Forte completed the National Board Certification in 2004. Her current school has won two national awards in the last four years. “I am a designated Master Principal, the only African- American to achieve this milestone in the history of this program. I am an Extraordinary Educator for Renaissance Learning. I have presented workshops on topics such as poverty, improving student achievement, creating a positive culture and climate, servant leadership, and data-based decision making. Some of the workshops were in Arkansas, while other workshops were in Boston, Chicago, Washington, D.C., Dallas and New York.”
She describes herself as a servant leader, and “I understand the importance of assisting teachers through job-embedded professional development and immediate feedback, while creating a culture of high expectations for students. My current school has a poverty rate above 90 percent. We are a high poverty school, and this means I have to help my parents secure resources, and I have to provide additional educational resources to make sure their children are supported academically. My parents are comfortable with me, because they know we share one common goal: We are working together to make sure their child reaches his/her fullest potential. We have learned how to engage and involve our parents, and this is the key to success for any student. Finally, I work hard. My staff will tell you I never sleep. I never ask anyone to do anything that I am not willing to do. I am in the trenches working, helping, coaching, encouraging, and praising all who are involved to create a culture of honesty, trust, hard work and determination.
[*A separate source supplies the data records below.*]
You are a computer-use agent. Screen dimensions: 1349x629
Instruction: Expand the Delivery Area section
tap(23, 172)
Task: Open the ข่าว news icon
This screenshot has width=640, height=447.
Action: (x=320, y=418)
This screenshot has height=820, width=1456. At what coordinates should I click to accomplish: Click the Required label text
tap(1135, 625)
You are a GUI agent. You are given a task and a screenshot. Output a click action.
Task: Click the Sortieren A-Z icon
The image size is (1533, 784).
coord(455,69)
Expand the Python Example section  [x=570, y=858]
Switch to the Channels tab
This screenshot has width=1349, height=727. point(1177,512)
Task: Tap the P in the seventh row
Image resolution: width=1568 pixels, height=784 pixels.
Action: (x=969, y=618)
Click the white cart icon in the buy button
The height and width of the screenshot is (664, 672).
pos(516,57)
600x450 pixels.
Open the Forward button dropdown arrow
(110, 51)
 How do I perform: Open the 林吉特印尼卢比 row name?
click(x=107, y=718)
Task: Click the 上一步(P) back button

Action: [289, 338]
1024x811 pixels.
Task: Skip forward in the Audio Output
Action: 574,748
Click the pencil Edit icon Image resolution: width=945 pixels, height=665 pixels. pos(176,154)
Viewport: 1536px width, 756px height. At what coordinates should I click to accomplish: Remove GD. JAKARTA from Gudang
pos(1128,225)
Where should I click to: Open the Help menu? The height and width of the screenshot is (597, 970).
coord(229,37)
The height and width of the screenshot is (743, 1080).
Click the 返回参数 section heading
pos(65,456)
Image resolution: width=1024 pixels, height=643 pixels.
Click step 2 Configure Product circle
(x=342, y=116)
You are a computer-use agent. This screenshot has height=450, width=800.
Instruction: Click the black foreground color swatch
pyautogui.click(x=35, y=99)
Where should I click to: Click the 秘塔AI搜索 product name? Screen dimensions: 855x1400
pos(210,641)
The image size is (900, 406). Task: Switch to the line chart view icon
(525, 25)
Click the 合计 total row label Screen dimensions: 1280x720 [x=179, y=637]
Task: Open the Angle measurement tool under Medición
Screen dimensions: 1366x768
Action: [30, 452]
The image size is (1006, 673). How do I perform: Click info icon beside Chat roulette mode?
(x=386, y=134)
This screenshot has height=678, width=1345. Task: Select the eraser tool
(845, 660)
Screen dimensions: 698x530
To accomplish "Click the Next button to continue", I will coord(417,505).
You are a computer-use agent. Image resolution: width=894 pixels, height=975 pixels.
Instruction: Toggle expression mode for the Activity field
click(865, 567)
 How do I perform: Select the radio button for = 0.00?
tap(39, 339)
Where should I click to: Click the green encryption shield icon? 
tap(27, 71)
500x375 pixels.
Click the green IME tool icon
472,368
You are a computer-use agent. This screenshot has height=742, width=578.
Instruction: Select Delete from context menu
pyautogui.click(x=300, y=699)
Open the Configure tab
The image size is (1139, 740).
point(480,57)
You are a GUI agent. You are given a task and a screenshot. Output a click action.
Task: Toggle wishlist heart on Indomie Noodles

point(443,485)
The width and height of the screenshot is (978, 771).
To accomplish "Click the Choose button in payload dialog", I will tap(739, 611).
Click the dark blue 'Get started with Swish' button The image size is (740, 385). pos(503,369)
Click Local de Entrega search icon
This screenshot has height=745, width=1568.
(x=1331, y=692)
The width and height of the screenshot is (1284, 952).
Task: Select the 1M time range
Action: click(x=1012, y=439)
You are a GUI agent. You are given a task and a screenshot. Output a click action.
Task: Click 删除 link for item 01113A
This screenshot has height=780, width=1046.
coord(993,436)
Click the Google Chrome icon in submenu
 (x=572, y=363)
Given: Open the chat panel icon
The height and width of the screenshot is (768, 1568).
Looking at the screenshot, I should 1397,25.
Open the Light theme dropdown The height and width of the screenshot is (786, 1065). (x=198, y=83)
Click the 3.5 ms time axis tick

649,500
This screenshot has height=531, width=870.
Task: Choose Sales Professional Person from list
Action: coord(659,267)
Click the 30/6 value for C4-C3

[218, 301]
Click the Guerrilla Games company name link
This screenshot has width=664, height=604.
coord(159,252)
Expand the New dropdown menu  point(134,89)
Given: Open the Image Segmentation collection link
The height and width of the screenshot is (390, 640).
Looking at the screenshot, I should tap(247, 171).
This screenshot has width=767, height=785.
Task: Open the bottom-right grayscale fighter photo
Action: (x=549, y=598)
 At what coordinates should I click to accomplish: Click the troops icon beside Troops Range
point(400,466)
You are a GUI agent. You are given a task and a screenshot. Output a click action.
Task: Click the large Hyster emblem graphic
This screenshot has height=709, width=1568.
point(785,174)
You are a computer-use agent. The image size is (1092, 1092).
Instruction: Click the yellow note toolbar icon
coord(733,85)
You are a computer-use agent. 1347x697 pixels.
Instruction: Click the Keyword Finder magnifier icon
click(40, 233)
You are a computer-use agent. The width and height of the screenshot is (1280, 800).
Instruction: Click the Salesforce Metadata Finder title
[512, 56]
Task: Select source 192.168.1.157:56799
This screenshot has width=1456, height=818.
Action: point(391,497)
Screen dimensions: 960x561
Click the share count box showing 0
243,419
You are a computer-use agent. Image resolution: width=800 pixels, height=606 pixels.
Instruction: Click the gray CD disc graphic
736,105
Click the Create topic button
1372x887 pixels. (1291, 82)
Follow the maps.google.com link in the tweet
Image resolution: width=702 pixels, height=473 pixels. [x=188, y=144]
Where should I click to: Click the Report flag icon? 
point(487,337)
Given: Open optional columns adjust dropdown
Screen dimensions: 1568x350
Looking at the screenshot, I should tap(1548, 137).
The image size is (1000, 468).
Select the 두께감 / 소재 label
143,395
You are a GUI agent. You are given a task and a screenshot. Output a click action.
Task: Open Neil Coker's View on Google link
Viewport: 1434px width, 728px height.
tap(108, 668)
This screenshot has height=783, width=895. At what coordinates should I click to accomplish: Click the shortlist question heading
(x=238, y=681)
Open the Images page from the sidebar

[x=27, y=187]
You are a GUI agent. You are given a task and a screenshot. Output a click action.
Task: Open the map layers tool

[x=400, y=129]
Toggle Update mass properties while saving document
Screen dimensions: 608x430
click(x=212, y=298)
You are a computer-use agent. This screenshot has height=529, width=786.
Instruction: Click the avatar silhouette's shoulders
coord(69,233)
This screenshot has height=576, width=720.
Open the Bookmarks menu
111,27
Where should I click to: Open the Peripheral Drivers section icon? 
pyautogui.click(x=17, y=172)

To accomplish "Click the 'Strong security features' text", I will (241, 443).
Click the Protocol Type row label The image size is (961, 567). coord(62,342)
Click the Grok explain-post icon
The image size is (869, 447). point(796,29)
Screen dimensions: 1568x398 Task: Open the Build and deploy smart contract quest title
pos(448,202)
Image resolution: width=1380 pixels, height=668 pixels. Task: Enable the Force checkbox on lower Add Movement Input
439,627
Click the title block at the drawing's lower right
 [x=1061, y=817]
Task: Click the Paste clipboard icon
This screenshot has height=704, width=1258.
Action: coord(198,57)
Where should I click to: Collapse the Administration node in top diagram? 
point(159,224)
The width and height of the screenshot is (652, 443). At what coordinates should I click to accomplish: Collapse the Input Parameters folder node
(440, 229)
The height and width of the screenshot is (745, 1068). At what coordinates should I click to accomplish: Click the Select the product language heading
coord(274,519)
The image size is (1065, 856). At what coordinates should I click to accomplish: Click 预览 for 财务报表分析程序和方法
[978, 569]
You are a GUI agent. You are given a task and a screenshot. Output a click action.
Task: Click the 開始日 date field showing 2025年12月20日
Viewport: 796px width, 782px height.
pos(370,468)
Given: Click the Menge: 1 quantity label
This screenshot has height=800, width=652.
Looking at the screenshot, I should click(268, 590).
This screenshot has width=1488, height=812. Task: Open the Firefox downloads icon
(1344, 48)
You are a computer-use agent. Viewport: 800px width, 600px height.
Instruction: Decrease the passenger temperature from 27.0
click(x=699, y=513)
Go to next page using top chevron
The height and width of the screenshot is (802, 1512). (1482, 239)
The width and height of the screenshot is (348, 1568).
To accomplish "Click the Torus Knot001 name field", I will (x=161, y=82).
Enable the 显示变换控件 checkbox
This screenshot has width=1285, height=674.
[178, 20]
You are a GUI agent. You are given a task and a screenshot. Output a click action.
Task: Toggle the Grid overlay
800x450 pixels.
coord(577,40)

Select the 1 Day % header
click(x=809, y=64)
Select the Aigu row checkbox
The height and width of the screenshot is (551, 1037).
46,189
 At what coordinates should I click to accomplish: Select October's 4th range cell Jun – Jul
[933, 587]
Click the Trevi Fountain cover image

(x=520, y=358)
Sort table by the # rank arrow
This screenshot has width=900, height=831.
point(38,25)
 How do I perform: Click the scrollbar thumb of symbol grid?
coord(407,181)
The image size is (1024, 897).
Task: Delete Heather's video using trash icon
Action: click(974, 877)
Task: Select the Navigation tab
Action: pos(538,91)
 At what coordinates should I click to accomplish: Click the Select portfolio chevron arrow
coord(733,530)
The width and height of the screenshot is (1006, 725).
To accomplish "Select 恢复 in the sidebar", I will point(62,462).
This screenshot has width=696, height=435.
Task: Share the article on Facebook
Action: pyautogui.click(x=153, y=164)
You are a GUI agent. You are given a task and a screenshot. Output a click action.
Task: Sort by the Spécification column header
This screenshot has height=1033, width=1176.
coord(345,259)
We work together, and we celebrate the successes we have together,” she added.
She is highly involved with her students. “We have several students who are involved in community service projects. Many of my students are members of electives and they perform after school and on the weekend. When I have struggling learners, I will go into a classroom and team teach with a teacher to provide support for the students who are struggling. Many of my students share their work with GOOGLE classroom to receive immediate feedback. Sometimes you cannot get into my office during lunch because the students will bring their Chrome Books and we will have a working lunch. I know all of my students. I can tell you where they live, if they have pets, where their grandparents live, and I review data to help teachers monitor students’ progress.”
She continued, “I am so excited about a chance to share my gifts and talents with a new school district. I have had an opportunity to meet the students, parents, and staff members, and they are excited about learning and pushing the bar of excellence. As a leader, you cannot ask for a more fertile ground for change and excellence. This is going to be a tremendous journey for all involved! I am very thankful MSSD found me worthy to be their new leader. This is an honor, and it is a great privilege. We are going to do great things.”